Analysis of clinical Candida parapsilosis isolates reveals copy number variation in key fluconazole resistance genes.

Autor: Bergin S; School of Biomolecular and Biomedical Science, Conway Institute, University College Dublin, Belfield, Dublin, Ireland., Doorley LA; Department of Pharmacy and Pharmaceutical Sciences, St. Jude Children's Research Hospital, Memphis, Tennessee, USA., Rybak JM; Department of Pharmacy and Pharmaceutical Sciences, St. Jude Children's Research Hospital, Memphis, Tennessee, USA., Wolfe KH; School of Medicine, Conway Institute, University College Dublin, Belfield, Dublin, Ireland., Butler G; School of Biomolecular and Biomedical Science, Conway Institute, University College Dublin, Belfield, Dublin, Ireland., Cuomo CA; Infectious Disease and Microbiome Program, Broad Institute of MIT and Harvard, Cambridge, Massachusetts, USA.; Molecular Microbiology and Immunology Department, Brown University, Providence, Rhode Island, USA., Rogers PD; Department of Pharmacy and Pharmaceutical Sciences, St. Jude Children's Research Hospital, Memphis, Tennessee, USA.
Jazyk: angličtina
Zdroj: Antimicrobial agents and chemotherapy [Antimicrob Agents Chemother] 2024 Jun 05; Vol. 68 (6), pp. e0161923. Date of Electronic Publication: 2024 May 07.
DOI: 10.1128/aac.01619-23
Abstrakt: We used whole-genome sequencing to analyze a collection of 35 fluconazole-resistant and 7 susceptible Candida parapsilosis isolates together with coverage analysis and GWAS techniques to identify new mechanisms of fluconazole resistance. Phylogenetic analysis shows that although the collection is diverse, two persistent clinical lineages were identified. We identified copy number variation (CNV) of two genes, ERG11 and CDR1B , in resistant isolates.

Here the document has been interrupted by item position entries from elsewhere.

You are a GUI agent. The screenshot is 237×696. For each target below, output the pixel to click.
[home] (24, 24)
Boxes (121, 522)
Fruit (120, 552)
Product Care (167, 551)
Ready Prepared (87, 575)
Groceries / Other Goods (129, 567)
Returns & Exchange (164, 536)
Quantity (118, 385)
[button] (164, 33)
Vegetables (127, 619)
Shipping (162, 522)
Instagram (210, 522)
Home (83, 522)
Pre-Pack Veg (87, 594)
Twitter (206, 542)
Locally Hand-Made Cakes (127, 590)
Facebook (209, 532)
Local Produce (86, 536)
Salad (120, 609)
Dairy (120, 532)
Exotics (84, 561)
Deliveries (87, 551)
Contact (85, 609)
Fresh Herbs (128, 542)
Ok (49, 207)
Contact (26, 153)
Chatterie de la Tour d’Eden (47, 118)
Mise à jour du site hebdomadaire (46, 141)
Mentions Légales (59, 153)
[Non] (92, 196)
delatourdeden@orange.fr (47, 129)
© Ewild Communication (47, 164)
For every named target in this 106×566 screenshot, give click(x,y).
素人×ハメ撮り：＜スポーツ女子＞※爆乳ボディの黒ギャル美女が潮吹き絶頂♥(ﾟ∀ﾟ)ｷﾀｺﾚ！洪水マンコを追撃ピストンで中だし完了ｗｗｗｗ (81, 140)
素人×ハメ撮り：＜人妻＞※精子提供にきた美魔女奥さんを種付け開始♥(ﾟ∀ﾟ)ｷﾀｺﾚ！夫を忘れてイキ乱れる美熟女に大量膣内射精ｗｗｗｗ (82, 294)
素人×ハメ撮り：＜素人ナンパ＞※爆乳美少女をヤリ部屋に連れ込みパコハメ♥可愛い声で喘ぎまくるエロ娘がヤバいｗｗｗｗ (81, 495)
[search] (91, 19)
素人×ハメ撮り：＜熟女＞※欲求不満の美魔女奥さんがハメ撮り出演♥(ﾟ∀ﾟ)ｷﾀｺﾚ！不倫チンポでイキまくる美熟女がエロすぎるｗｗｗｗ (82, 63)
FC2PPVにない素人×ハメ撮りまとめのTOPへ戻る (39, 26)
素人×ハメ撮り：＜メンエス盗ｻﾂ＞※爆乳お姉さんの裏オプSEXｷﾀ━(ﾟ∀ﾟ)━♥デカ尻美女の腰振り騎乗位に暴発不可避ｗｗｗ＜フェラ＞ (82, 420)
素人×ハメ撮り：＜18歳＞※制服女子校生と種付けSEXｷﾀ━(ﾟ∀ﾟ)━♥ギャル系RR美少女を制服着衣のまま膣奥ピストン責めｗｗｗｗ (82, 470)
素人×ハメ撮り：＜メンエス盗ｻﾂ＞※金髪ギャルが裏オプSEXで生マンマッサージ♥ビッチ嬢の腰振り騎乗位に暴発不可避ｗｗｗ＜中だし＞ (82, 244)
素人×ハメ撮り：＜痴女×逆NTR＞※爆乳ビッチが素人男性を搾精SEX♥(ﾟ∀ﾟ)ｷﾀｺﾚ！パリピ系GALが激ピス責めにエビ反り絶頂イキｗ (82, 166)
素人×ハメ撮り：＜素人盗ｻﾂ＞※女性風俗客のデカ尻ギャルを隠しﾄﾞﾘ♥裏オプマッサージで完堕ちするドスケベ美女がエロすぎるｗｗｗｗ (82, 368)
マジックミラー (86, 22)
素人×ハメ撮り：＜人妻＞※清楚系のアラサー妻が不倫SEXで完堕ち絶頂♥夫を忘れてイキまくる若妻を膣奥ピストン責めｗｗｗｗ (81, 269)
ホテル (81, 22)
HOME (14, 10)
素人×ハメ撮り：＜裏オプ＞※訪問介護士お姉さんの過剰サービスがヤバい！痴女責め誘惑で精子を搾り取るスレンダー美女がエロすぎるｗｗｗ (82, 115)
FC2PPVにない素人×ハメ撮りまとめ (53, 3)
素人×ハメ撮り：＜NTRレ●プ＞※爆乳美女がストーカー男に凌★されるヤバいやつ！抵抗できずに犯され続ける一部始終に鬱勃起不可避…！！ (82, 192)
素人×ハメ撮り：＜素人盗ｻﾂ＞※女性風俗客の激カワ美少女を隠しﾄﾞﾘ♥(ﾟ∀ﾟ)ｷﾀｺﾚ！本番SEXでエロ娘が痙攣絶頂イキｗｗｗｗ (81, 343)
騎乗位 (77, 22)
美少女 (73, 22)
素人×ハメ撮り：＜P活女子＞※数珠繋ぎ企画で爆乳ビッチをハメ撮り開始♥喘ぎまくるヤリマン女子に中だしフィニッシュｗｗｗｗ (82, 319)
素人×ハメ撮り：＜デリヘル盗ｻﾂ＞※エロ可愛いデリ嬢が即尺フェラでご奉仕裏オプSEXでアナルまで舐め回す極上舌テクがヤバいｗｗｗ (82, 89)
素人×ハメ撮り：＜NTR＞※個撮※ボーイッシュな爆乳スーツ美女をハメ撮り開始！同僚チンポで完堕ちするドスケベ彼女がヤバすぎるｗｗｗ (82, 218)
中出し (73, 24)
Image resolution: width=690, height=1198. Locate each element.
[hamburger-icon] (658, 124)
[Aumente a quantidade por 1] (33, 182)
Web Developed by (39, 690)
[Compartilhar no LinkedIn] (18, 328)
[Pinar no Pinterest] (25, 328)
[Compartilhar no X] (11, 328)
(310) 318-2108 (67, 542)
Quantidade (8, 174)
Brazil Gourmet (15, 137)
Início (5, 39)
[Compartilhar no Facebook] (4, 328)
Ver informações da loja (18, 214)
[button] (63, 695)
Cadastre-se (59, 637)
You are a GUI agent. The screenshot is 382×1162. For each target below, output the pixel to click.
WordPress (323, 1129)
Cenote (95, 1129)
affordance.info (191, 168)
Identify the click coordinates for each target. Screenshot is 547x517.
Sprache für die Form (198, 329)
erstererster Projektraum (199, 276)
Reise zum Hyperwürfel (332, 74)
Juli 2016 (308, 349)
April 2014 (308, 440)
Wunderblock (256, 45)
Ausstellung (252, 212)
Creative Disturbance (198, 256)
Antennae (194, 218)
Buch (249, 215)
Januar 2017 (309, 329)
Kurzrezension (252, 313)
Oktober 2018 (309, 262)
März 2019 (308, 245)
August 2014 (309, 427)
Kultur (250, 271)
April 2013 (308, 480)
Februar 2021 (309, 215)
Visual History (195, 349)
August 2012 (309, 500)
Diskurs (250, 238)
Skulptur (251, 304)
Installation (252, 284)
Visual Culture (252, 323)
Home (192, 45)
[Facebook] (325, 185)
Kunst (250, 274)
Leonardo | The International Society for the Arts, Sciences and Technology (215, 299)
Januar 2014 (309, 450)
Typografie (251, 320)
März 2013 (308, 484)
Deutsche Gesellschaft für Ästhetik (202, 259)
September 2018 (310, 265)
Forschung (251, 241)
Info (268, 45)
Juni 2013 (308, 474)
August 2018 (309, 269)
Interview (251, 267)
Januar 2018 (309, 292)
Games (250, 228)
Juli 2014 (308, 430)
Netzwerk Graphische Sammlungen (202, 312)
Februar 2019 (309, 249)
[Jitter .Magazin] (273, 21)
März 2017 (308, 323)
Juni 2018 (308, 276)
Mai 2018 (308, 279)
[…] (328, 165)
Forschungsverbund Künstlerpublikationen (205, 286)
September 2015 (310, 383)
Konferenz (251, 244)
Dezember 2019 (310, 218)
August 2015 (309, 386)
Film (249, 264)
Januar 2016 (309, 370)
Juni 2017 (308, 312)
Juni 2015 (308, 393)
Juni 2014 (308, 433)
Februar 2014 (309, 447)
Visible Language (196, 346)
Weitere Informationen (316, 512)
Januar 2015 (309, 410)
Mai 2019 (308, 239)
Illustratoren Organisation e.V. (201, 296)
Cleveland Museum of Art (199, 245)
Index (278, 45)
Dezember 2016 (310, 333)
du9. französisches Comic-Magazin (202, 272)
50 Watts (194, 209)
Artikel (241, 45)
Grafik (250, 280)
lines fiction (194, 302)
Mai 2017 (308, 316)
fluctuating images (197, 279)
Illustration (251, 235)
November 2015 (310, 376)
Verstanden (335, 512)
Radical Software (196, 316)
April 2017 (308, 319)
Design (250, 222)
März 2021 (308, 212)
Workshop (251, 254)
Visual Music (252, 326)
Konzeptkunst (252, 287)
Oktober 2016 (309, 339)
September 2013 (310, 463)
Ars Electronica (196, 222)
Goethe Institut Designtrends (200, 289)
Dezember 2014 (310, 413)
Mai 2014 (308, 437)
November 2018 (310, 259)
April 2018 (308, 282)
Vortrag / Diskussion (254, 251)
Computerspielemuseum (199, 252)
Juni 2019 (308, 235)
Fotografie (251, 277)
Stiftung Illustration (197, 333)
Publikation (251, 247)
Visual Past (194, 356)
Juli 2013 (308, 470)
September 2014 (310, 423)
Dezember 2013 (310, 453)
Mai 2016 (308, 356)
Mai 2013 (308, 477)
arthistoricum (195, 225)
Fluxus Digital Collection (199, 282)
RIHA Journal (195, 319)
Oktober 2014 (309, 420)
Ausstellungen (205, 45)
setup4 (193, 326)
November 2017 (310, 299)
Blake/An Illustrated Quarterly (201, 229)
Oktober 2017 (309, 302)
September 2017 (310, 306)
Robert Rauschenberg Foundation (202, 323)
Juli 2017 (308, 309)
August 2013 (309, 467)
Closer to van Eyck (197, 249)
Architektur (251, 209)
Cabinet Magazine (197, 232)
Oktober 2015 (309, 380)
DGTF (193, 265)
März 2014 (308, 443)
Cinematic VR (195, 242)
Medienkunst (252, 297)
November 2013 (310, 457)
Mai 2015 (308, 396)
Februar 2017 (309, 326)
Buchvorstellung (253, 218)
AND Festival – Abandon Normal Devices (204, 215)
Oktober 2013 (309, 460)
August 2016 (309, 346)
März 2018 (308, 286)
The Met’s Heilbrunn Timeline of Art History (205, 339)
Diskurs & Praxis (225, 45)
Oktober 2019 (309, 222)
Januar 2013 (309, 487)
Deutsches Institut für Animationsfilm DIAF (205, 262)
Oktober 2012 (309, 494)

Two strains have a CNV at the ERG11 locus; the entire ORF is amplified in one, and only the promoter region is amplified in the other. We show that the annotated telomeric gene CDR1B is actually an artifactual in silico fusion of two highly similar neighboring CDR genes due to an assembly error in the C. parapsilosis CDC317 reference genome. We report highly variable copy numbers of the CDR1B region across the collection. Several strains have increased the expansion of the two genes into a tandem array of new chimeric genes. Other strains have experienced a deletion between the two genes creating a single gene with a reciprocal chimerism. We find translocations, duplications, and gene conversion across the CDR gene family in the C. parapsilosis species complex, showing that it is a highly dynamic family.
Competing Interests: The authors declare no conflict of interest.